SH: And then there’s the cane, which figures prominently in your book. It hasn’t changed in years.

NK: And then there’s the cane — it’s a stick. It folds up now, so there’s that. Thank God. It folds up into four parts. I deplore the idea of using it. One day I’m sure I will, when things get dire enough. So far I do decently without it. I feel like when I do need it, I’ll have to pimp it up. I’ll have to get out my BeDazzler and put rhinestones on it.

SH: How are you living your life now?

NK: We all want to savor every moment with our kids. But it’s very difficult. I don’t feel like I succeed most of the time. But there are moments when I can stop and say, “Oh my God. How amazing is this?!” In our family it’s never the quiet moments. It’s always the uproarious, crazy, balls-to-the-wall moments when everyone is singing, and dancing and it’s colorful. I try to relish those.
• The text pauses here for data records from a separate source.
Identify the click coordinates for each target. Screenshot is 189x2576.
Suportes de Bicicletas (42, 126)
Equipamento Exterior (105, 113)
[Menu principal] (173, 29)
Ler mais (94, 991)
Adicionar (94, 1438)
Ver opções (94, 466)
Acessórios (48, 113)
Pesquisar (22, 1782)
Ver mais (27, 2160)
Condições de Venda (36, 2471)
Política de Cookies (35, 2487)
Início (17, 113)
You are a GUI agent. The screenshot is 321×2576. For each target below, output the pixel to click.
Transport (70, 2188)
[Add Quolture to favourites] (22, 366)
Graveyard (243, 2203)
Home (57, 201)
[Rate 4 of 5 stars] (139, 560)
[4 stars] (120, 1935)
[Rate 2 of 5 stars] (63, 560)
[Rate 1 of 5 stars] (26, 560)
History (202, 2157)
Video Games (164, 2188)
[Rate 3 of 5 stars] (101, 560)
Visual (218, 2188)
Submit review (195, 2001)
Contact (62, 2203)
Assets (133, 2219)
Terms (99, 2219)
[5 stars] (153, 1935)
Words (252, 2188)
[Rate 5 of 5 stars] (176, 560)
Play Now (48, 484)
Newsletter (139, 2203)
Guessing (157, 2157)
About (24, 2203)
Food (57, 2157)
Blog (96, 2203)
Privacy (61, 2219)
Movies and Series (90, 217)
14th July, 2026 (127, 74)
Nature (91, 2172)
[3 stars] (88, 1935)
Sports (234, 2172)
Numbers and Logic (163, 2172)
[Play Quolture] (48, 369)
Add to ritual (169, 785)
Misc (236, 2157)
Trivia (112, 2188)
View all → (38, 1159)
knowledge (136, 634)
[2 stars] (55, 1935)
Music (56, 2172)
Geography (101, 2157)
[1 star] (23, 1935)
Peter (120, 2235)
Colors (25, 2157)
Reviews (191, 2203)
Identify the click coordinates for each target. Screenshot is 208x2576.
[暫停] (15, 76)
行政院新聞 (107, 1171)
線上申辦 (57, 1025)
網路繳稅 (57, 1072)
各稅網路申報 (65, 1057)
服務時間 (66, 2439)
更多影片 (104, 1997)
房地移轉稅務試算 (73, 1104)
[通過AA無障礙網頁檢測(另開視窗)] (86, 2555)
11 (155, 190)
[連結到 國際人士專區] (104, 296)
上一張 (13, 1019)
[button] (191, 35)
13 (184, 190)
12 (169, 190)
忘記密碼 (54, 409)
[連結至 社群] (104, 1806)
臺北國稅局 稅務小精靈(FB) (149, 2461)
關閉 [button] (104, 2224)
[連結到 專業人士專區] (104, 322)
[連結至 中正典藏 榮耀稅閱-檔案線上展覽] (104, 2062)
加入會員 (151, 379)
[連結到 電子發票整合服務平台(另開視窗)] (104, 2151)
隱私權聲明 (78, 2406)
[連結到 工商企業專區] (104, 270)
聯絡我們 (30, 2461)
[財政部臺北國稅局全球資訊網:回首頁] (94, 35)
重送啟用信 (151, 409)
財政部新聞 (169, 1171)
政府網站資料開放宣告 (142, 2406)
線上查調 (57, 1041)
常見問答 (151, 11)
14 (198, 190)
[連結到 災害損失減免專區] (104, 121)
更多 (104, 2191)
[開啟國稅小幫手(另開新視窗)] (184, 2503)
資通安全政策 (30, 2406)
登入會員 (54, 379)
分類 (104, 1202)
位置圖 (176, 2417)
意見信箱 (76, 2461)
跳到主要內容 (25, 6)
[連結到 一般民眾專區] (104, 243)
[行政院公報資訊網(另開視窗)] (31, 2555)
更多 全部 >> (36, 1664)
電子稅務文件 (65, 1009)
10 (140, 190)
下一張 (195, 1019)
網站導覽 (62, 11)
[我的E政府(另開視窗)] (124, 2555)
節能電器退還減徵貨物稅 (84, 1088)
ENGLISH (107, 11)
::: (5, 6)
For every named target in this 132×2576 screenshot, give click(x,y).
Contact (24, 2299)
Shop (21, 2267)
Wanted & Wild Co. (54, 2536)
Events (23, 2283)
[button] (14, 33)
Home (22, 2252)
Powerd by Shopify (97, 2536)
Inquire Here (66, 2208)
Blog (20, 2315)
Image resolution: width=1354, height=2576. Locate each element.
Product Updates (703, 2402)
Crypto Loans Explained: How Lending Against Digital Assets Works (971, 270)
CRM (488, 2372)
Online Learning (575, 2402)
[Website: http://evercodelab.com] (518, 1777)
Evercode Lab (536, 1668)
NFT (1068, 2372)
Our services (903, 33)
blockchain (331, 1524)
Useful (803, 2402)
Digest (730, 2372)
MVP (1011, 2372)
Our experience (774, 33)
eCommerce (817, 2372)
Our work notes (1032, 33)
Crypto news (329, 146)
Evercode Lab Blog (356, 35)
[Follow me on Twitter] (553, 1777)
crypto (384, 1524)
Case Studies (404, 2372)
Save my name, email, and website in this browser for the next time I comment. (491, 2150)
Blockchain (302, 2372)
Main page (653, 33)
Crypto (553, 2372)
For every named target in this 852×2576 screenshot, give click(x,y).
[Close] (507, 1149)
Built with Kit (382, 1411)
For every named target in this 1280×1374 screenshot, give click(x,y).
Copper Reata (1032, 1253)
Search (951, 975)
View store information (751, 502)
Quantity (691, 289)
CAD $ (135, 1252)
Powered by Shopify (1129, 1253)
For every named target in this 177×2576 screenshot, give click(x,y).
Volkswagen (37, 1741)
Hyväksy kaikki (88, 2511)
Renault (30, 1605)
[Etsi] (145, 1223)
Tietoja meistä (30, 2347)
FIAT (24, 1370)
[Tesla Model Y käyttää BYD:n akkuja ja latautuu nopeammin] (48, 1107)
My vision loss is just a fact of life. And I think it’s been really good for my kids to see that about me and to know they too have things that impair and limit them — everyone does. Sometimes you can fix it and other times you need to accept it.

SH: In the book you describe a moment when a new friend, someone who has the same eye disease as you, says she can tell that you’re a good mother. And it’s something you realize you couldn’t admit to yourself. Does that conversation still stay with you?

NK: Yes. I think I remember each and every time someone has told me that I’m a good mother. It is something that that all of us are so desperate to hear because most of the time we think we’re failing miserably. There’s so little you have control over and, for me, it’s easy to fixate on the things you get wrong. I think particularly with my added impediment that I’ve had an inferiority complex about it. So when my new friend told me that, knowing the whole story and what I was up against, it was tremendously affecting to me. And at the time, it made me feel like maybe I could have a third child — and I eventually did. So be careful what you tell me and how much you encourage me, or my husband will kill you!